While at it, you could import the https://github.com/ControlSystemStudio/cs-studio/blob/master/applications/alarm/alarm-plugins/org.csstudio.alarm.beast.test/src/org/csstudio/alarm/beast/AlarmTreePathUnitTest.java from the original implementation into the phoebus sources to make sure that updates don't break the intended behavior.

[kasemir]

Looks like sim://sine works fine, and duplicate PVs should indeed be rejected. We don't need more than one alarm for the exact same PV. The issue you describe might boil down to ////PV internally being reduced to PV in some places, so the duplication isn't consistently detected.

[DKastelic]

I've been looking into this and it seems the issue comes from how AlarmTreePath.makePath(String path, String item) handles leading slashes. Right now, a single leading slash on the item is intentionally ignored, while additional slashes are escaped. Because of that, adding a PV like ///test/ ends up stripping one slash on the client and another on the server, producing inconsistent results.

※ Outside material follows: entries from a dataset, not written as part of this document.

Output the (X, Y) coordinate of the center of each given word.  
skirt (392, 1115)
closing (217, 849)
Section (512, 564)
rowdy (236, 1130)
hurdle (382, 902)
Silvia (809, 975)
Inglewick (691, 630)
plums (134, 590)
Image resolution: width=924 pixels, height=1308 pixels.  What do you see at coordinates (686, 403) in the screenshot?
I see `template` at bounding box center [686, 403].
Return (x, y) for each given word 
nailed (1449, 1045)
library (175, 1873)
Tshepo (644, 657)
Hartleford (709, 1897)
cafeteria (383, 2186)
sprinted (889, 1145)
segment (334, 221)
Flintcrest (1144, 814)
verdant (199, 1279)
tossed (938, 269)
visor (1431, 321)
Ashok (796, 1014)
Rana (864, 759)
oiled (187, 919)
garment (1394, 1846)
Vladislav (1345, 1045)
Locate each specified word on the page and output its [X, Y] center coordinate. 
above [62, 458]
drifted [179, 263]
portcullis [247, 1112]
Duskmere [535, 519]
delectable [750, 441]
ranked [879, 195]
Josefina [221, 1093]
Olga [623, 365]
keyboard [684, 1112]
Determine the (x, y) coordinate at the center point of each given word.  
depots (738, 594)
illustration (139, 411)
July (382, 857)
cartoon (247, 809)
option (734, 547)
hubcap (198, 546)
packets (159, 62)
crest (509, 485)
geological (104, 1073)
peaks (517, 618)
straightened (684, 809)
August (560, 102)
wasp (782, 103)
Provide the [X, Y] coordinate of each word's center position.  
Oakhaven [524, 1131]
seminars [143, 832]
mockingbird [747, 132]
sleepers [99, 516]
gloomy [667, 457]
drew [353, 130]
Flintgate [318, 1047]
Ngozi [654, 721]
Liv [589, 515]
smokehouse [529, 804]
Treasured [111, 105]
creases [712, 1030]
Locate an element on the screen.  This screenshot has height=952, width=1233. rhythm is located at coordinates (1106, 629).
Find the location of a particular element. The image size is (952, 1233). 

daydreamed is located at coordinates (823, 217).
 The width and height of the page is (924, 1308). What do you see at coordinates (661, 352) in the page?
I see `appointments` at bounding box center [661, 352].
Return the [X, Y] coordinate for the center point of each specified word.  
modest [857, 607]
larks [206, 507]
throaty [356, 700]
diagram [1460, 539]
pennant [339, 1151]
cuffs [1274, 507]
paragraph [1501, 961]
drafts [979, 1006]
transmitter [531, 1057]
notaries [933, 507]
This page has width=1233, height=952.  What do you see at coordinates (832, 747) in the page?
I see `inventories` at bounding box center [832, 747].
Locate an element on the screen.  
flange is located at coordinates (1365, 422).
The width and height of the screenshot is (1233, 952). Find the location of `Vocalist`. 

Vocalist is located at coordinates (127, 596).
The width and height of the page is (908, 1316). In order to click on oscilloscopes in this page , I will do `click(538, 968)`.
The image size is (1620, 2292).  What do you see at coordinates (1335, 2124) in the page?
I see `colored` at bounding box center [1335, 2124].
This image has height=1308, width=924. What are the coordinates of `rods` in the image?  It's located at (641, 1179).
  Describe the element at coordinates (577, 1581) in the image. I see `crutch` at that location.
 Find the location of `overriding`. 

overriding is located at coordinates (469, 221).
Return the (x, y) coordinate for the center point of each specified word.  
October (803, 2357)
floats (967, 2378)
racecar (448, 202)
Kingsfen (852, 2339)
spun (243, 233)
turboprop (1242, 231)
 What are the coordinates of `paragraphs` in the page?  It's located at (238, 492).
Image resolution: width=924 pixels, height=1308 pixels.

The fix is straightforward (remove the special case and escape all leading slashes), but that causes two of the above mentioned unit tests to fail:

assertThat(AlarmTreePath.makePath(null, "/root"), equalTo("/root"));
assertThat(AlarmTreePath.makePath("/", "/root"), equalTo("/root"));

With the fix, both would return "/\/root" (with an escaped slash) instead. Since these tests likely reflect expected behavior elsewhere in the codebase, I'm hesitant to remove the special-case logic without feedback.

As I see it, the options are:

1. Remove the special case and update the unit tests.
2. Forbid leading slashes on PVs (with an error message/popup).
3. Automatically sanitize leading slashes from PV names.

Option 1 risks breaking existing code, options 2 and 3 introduce new restrictions on PV names.

I'd appreciate input on which path is preferred.

[kasemir]

My immediate leaning would be to forbid leading slashes on PVs.

I've not seen a PV that starts with a slash in the last 35 years of using EPICS with Channel Access.

In CS-Studio, we support simulated or local PVs that look like sim://sine, so slashes within the name must be supported.

We also somewhat support pvs://some_structure/element for PV Access. Not claiming that this should be a universally supported way to access structure elements within PVA structures; pvget, pvxget etc. may use a different syntax. Not assuming that this will subscribe to "some_structure" with field(element) in the request, or fetch the whole structure. Only suggesting that PV names other than Channel Access may use '/' within a name.

As for how to react to PV names with slashes, AlarmTreePath.makePath should probably be updated to throw an exception, and then all the code that calls it needs to handle the exception. The config dialog in the alarm tree and table GUI could show the exception. Most other code will need to log and somehow move an.